The state of the current Javascript ecosystem is what happens when you get companies with hundreds, thousands of engineers, to build sites that 15 years ago would have been built by 1/10th of that number of people. What you get is a lot of people working on a product that's actually mature already, and whose job end being going after that extra 1%, that last micro optimization that could make your site better in a very narrow set of cases. And they don't care about the complexity, because they are part of an engineering organization with literally thousands of hands to throw at any problem. Setting up your code bundler now takes hundreds of lines of code that need constant maintenance to achieve just a 5% improvement over gzipped plain JavaScript? No big deal, they have 6 people working full time on that. React switching to a different programming paradigm each two versions? Nice, now the 900 devs working in the web version has something to do for a few months.

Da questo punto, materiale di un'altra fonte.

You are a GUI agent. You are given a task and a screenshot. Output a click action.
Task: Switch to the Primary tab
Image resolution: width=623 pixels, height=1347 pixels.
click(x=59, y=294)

But then small to medium teams adopt these tools. And suddenly you have a 5, 20, 50 devs team having to do the same work the Facebook web team does. Without any of the problems Facebook has to solve.

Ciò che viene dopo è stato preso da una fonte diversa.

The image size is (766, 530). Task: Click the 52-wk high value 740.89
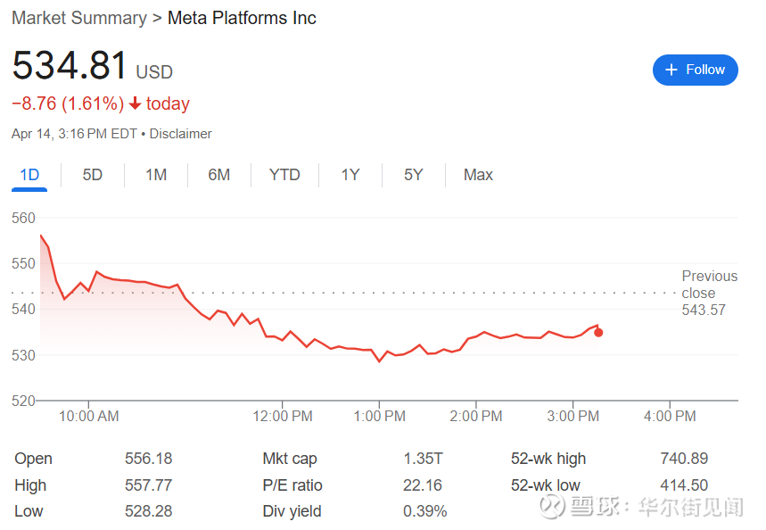(684, 459)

What's worse: a big share of the current JavaScript ecosystem exists just to solve problems introduced by the previous iterations. Think about it from a user perspective: does the web work any better, does Netflix, Facebook, twitter, tumblr, etc load faster, perform better than they did ten years ago? On the contrary, most of us have more powerful computers, phones. We have significantly faster internet connections. But sites are, at best, as fast as they used to ten years ago. In most cases they are even slower.

And from the engineer perspective it's not better: web development is significantly harder, more complex, slower nowadays that what it was ten years ago. Things that were trivial are now complex. Things that were complex still are. Product-wise, we are not doing anything more complex than what we were doing in early to mid 10s. But somehow now everything is harder, involves more code, everything is now orders of magnitude more complex. And it's not even making the web a better experience.

We made this mess. We made the web worse for everyone. We made our jobs harder for ourselves. It's so stupid.


in reply to cage

@cage

Perché loro sono i tecnocrati che sono una evoluzione dei burocrati.

I tecnocrati hanno pervaso qualunque ambito, e di fatto dominano tutto, non c'è un processo industriale avanzato che non si appoggia ad una infrastruttura informatica.

Persino i trattori sono la cosa più tecnologica che esista, i tecnocrati sono arrivati addirittura al controllo della produzione di cibo.